Dataset excerpt:
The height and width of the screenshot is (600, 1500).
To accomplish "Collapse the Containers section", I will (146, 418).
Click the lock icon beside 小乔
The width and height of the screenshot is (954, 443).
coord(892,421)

◆ WHAT TO WORK ON:
Copy every line of the material above word for word.

◆ OUTPUT OF THE EXERCISE:
The height and width of the screenshot is (600, 1500).
To accomplish "Collapse the Containers section", I will (146, 418).
Click the lock icon beside 小乔
The width and height of the screenshot is (954, 443).
coord(892,421)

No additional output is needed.